When he started therapy at 2 years and 8 months old, he still wasn't drinking from an open cup but rather using a sippy. He had been growing increasingly frustrated with not being able to communicate his desires. His eye contact had all but stopped. His affection was on the wane. When we'd take him to a store or on a walk all he'd want to do was run. Trying to get him to walk calmly by our side seemed impossible no matter what we tried.

Two months later he's drinking from an open cup with no problems. He's much calmer and while still not very verbal has found ways to communicate in the meantime that will serve as a bridge until he's talking more. Speaking of which, he's now going to a speech therapist who specializes in children with autism and on just his second visit there he said ten words in 45 minutes, five of which he had never said before. Amazing. His eye contact is so much better. He walks calmly and confidently beside us when we go out. He's developing patience and skills he didn't know he had. He's becoming quite the affectionate little cuddle bug, too.

And the most amazing part of this update, the thing I really wanted to share with you...

In the middle of the show Monday I received a text from my wife.

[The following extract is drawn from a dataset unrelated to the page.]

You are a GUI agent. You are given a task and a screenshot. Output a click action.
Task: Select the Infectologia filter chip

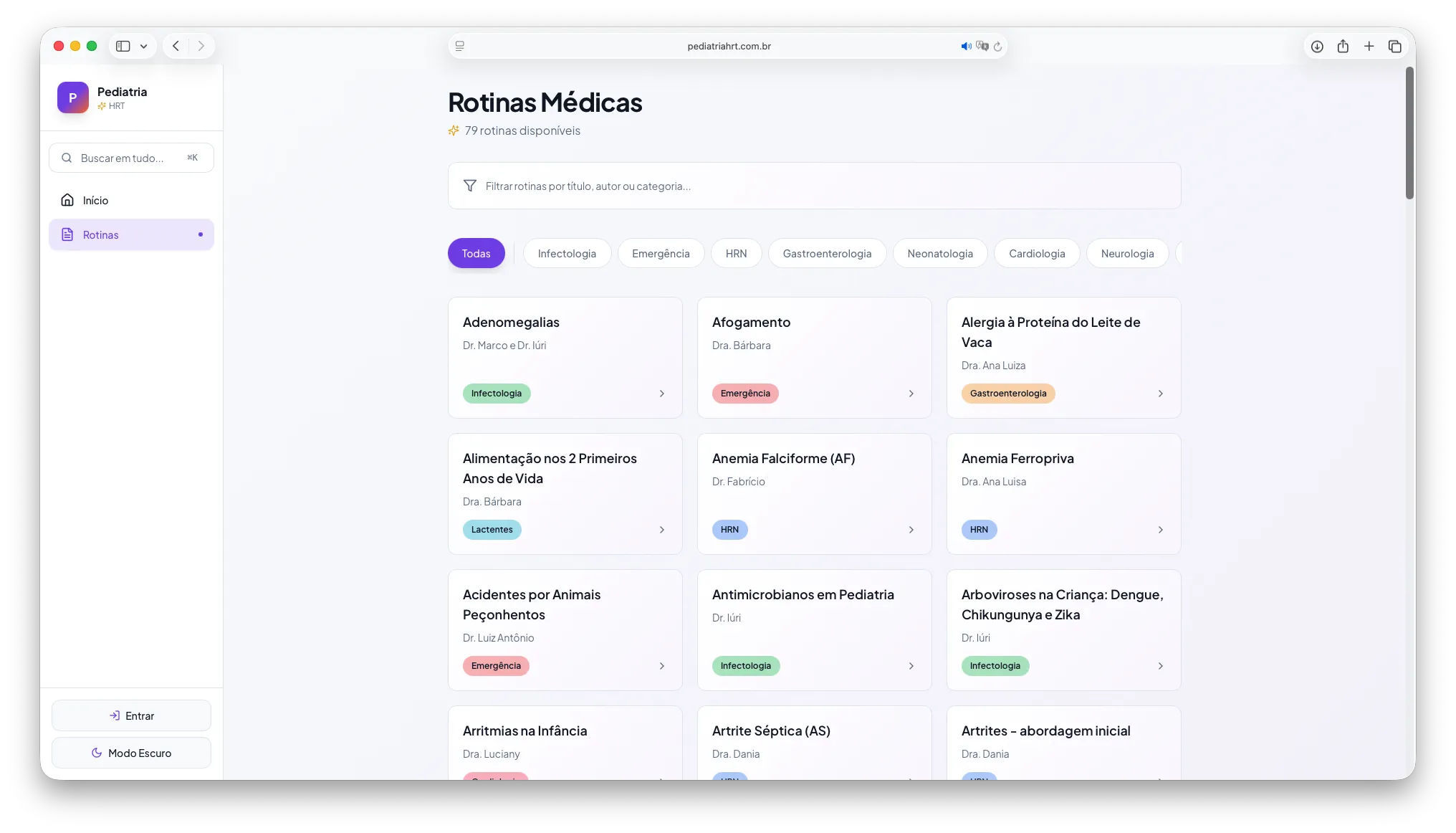point(566,253)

They say you can't tell tone from a text, but this one I could. It was teary-eyed. Happy tears. She wrote to tell me she was putting Atti down for a nap and told him she loved him. He looked her straight in the eyes, gave her a big hug, and for the first time ever said the words, "Love you Momma."

Love...you...Momma.

When you have a neurotypical child, this is no big deal. You've probably been hearing it from them at much younger ages. You tend to almost take it for granted. I know, because my other three children, two older and one younger, are neurotypical. When you're the parent of a little autism warrior, your heart soars on the little things. You take nothing for granted. You see them in a way that celebrates life itself and it makes you a better person. Is it exhausting? Oh yes. But it's also beautiful.

We look forward to every day with our warrior and to what he'll become. To all the warrior parents out there who wrote me when we shared the news in March, thank you for your kind words, encouragement and wisdom. Please know Aubree and I have nothing but love in our hearts and good vibes in return for each and every one of you.